■ **TO DO**
Where a line below includes the word "computer", copy that line.

------------------------

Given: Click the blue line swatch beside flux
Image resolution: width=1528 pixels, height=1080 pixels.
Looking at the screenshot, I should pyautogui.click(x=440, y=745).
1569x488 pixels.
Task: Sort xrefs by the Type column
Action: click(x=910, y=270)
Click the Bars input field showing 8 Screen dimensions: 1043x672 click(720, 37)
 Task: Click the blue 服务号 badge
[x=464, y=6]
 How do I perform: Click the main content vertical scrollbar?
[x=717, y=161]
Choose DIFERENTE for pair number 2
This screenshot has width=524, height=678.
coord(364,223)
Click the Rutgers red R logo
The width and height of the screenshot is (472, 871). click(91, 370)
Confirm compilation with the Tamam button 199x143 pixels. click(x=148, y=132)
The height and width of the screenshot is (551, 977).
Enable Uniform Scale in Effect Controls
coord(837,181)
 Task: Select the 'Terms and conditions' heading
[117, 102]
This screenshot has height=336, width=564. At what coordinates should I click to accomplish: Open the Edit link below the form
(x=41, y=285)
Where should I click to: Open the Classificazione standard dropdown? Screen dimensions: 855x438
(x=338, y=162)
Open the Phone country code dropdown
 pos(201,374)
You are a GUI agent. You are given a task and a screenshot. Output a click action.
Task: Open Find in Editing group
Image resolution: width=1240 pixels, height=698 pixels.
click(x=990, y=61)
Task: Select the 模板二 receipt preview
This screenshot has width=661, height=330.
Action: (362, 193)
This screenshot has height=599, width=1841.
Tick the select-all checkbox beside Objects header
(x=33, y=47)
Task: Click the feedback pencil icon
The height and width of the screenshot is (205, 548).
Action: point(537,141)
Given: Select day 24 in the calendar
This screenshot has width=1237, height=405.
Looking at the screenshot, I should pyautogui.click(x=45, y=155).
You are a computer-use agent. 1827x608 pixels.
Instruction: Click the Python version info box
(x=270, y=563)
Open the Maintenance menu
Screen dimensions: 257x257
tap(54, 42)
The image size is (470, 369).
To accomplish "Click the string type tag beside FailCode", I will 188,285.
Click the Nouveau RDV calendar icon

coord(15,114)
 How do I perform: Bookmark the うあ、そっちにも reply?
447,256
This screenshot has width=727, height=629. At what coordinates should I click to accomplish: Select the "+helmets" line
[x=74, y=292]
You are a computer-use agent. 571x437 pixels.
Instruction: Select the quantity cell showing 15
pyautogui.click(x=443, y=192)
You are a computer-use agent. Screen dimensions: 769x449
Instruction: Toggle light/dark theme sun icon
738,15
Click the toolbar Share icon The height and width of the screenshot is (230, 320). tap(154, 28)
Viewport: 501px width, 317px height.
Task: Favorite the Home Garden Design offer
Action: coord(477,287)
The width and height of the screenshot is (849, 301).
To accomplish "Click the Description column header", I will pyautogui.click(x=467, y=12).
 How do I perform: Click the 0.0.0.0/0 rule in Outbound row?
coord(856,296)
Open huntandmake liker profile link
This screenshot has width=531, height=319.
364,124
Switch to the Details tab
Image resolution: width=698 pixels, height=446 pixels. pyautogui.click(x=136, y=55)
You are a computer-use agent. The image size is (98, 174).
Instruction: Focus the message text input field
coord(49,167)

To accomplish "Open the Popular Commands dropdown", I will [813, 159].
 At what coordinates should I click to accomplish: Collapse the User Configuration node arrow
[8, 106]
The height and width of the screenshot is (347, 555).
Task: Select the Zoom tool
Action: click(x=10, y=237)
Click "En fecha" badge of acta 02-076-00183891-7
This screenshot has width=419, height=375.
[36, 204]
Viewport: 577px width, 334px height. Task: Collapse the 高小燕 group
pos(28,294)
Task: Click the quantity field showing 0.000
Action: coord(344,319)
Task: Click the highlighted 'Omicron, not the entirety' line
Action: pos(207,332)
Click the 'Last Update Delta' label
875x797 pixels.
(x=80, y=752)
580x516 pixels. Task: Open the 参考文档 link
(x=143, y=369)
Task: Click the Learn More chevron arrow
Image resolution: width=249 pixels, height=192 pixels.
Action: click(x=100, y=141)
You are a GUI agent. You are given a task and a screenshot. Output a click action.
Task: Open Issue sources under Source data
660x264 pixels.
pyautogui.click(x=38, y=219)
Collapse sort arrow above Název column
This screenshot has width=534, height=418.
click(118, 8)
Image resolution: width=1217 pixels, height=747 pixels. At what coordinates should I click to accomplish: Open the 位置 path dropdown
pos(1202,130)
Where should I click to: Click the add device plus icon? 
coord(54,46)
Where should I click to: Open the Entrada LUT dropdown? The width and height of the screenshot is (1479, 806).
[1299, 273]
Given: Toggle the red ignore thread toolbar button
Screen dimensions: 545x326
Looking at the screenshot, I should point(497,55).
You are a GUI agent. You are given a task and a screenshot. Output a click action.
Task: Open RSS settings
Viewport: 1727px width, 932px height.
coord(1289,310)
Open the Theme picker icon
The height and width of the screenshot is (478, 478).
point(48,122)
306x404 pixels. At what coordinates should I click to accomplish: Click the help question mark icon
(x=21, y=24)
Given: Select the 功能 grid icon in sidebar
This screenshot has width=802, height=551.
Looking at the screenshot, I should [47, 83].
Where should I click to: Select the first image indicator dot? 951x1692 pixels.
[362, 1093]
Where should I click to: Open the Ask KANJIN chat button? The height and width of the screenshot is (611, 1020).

------------------------

■ **ANSWER**
You are a computer-use agent. 1827x608 pixels.
You are a computer-use agent. 571x437 pixels.
You are a computer-use agent. Screen dimensions: 769x449
You are a computer-use agent. The image size is (98, 174).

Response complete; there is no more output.